**Work required**. Word for word, write out all of the data below.

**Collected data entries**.
++++++

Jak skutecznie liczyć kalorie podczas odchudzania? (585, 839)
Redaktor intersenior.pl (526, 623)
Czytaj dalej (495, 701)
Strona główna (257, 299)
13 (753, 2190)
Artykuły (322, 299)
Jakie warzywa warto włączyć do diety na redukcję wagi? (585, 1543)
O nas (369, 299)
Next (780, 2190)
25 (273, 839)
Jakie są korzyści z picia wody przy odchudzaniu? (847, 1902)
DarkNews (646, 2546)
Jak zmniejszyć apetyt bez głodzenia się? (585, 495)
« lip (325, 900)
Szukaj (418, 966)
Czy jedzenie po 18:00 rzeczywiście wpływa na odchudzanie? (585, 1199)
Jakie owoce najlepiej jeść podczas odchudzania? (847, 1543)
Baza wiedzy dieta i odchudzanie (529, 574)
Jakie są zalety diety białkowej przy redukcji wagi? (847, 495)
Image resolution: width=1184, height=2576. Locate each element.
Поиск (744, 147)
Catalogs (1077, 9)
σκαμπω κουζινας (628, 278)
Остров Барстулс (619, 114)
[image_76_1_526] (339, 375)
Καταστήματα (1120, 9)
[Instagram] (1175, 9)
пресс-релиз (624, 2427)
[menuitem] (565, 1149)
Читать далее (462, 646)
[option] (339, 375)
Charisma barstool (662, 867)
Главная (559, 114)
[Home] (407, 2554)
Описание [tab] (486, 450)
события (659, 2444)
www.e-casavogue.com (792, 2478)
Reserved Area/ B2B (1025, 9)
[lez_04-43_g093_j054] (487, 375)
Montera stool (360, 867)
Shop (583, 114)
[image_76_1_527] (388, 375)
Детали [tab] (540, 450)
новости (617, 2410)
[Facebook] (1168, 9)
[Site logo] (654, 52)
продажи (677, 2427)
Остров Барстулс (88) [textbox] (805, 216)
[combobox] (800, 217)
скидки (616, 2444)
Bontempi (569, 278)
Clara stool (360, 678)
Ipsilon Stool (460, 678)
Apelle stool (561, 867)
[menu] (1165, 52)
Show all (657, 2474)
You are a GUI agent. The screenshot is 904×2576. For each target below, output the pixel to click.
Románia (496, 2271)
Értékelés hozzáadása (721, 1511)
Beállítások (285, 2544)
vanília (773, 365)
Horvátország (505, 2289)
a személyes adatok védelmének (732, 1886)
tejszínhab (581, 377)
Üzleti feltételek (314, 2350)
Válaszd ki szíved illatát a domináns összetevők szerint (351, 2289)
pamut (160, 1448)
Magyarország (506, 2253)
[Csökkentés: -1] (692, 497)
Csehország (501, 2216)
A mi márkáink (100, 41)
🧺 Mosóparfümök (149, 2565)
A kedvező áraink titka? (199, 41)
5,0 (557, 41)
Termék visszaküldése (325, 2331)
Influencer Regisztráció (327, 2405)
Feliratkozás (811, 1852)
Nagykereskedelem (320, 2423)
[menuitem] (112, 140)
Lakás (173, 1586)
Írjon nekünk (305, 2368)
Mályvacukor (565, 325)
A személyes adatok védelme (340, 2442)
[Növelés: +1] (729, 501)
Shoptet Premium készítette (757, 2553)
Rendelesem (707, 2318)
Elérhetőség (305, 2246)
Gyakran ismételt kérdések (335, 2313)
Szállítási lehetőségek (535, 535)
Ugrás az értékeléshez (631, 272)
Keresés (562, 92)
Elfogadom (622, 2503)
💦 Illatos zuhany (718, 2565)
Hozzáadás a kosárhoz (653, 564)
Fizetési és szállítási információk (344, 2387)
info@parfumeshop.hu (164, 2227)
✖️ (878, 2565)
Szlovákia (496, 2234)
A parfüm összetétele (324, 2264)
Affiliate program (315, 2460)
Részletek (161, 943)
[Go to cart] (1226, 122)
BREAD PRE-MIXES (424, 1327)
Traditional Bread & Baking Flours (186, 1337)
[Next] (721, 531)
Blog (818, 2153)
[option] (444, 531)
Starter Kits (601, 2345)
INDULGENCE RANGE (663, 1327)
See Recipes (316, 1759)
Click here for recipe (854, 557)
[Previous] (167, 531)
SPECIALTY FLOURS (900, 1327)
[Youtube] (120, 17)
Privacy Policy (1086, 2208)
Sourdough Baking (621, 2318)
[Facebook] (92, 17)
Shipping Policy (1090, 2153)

++++++

**Solved problem**.
Jak skutecznie liczyć kalorie podczas odchudzania? (585, 839)
Redaktor intersenior.pl (526, 623)
Czytaj dalej (495, 701)
Strona główna (257, 299)
13 (753, 2190)
Artykuły (322, 299)
Jakie warzywa warto włączyć do diety na redukcję wagi? (585, 1543)
O nas (369, 299)
Next (780, 2190)
25 (273, 839)
Jakie są korzyści z picia wody przy odchudzaniu? (847, 1902)
DarkNews (646, 2546)
Jak zmniejszyć apetyt bez głodzenia się? (585, 495)
« lip (325, 900)
Szukaj (418, 966)
Czy jedzenie po 18:00 rzeczywiście wpływa na odchudzanie? (585, 1199)
Jakie owoce najlepiej jeść podczas odchudzania? (847, 1543)
Baza wiedzy dieta i odchudzanie (529, 574)
Jakie są zalety diety białkowej przy redukcji wagi? (847, 495)
Image resolution: width=1184, height=2576. Locate each element.
Поиск (744, 147)
Catalogs (1077, 9)
σκαμπω κουζινας (628, 278)
Остров Барстулс (619, 114)
[image_76_1_526] (339, 375)
Καταστήματα (1120, 9)
[Instagram] (1175, 9)
пресс-релиз (624, 2427)
[menuitem] (565, 1149)
Читать далее (462, 646)
[option] (339, 375)
Charisma barstool (662, 867)
Главная (559, 114)
[Home] (407, 2554)
Описание [tab] (486, 450)
события (659, 2444)
www.e-casavogue.com (792, 2478)
Reserved Area/ B2B (1025, 9)
[lez_04-43_g093_j054] (487, 375)
Montera stool (360, 867)
Shop (583, 114)
[image_76_1_527] (388, 375)
Детали [tab] (540, 450)
новости (617, 2410)
[Facebook] (1168, 9)
[Site logo] (654, 52)
продажи (677, 2427)
Остров Барстулс (88) [textbox] (805, 216)
[combobox] (800, 217)
скидки (616, 2444)
Bontempi (569, 278)
Clara stool (360, 678)
Ipsilon Stool (460, 678)
Apelle stool (561, 867)
[menu] (1165, 52)
Show all (657, 2474)
You are a GUI agent. The screenshot is 904×2576. For each target below, output the pixel to click.
Románia (496, 2271)
Értékelés hozzáadása (721, 1511)
Beállítások (285, 2544)
vanília (773, 365)
Horvátország (505, 2289)
a személyes adatok védelmének (732, 1886)
tejszínhab (581, 377)
Üzleti feltételek (314, 2350)
Válaszd ki szíved illatát a domináns összetevők szerint (351, 2289)
pamut (160, 1448)
Magyarország (506, 2253)
[Csökkentés: -1] (692, 497)
Csehország (501, 2216)
A mi márkáink (100, 41)
🧺 Mosóparfümök (149, 2565)
A kedvező áraink titka? (199, 41)
5,0 (557, 41)
Termék visszaküldése (325, 2331)
Influencer Regisztráció (327, 2405)
Feliratkozás (811, 1852)
Nagykereskedelem (320, 2423)
[menuitem] (112, 140)
Lakás (173, 1586)
Írjon nekünk (305, 2368)
Mályvacukor (565, 325)
A személyes adatok védelme (340, 2442)
[Növelés: +1] (729, 501)
Shoptet Premium készítette (757, 2553)
Rendelesem (707, 2318)
Elérhetőség (305, 2246)
Gyakran ismételt kérdések (335, 2313)
Szállítási lehetőségek (535, 535)
Ugrás az értékeléshez (631, 272)
Keresés (562, 92)
Elfogadom (622, 2503)
💦 Illatos zuhany (718, 2565)
Hozzáadás a kosárhoz (653, 564)
Fizetési és szállítási információk (344, 2387)
info@parfumeshop.hu (164, 2227)
✖️ (878, 2565)
Szlovákia (496, 2234)
A parfüm összetétele (324, 2264)
Affiliate program (315, 2460)
Részletek (161, 943)
[Go to cart] (1226, 122)
BREAD PRE-MIXES (424, 1327)
Traditional Bread & Baking Flours (186, 1337)
[Next] (721, 531)
Blog (818, 2153)
[option] (444, 531)
Starter Kits (601, 2345)
INDULGENCE RANGE (663, 1327)
See Recipes (316, 1759)
Click here for recipe (854, 557)
[Previous] (167, 531)
SPECIALTY FLOURS (900, 1327)
[Youtube] (120, 17)
Privacy Policy (1086, 2208)
Sourdough Baking (621, 2318)
[Facebook] (92, 17)
Shipping Policy (1090, 2153)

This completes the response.